Recorded data:
------------------------------------

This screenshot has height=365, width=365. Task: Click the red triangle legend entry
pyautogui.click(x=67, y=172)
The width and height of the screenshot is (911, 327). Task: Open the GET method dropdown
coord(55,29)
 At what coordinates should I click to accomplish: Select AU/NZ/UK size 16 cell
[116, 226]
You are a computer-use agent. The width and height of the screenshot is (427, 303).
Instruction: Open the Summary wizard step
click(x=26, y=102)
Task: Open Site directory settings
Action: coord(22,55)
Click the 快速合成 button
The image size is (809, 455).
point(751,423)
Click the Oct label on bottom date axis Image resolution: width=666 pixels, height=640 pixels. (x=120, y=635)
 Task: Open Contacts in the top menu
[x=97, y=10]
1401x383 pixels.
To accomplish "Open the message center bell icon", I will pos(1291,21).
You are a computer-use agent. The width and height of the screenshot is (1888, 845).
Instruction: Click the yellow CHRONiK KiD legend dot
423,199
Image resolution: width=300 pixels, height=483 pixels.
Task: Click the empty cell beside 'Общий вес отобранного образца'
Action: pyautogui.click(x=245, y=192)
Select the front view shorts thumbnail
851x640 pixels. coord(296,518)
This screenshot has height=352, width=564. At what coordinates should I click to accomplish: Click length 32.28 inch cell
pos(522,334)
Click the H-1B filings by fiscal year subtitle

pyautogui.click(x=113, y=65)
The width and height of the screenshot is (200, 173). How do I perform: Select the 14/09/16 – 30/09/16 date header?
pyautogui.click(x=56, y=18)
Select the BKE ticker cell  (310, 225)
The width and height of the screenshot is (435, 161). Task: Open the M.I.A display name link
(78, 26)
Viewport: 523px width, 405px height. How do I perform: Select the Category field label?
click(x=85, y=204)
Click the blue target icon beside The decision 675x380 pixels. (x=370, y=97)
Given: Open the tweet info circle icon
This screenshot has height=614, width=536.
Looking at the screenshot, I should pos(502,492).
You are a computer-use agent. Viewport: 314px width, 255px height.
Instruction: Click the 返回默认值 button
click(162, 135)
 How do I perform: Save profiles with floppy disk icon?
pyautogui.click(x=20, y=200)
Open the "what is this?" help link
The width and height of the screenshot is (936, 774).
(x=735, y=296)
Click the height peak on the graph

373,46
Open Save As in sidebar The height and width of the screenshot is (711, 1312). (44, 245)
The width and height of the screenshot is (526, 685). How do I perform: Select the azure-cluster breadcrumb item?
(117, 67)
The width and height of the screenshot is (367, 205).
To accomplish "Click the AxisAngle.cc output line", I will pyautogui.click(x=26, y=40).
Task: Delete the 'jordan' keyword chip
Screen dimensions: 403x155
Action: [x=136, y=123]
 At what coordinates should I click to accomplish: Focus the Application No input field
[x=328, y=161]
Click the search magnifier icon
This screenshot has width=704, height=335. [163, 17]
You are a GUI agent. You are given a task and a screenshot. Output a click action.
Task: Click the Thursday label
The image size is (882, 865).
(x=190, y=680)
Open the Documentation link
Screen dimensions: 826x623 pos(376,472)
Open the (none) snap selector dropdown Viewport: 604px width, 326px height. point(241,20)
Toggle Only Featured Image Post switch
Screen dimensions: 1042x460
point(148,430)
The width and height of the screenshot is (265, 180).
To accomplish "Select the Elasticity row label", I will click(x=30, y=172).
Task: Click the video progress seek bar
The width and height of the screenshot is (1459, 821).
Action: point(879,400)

------------------------------------

DIRECTIONS FOR THIS TASK — Each line holding "computer" in the records should be copied out.

SOLVED PROBLEM —
You are a computer-use agent. The width and height of the screenshot is (427, 303).
You are a computer-use agent. The width and height of the screenshot is (1888, 845).
You are a computer-use agent. Viewport: 314px width, 255px height.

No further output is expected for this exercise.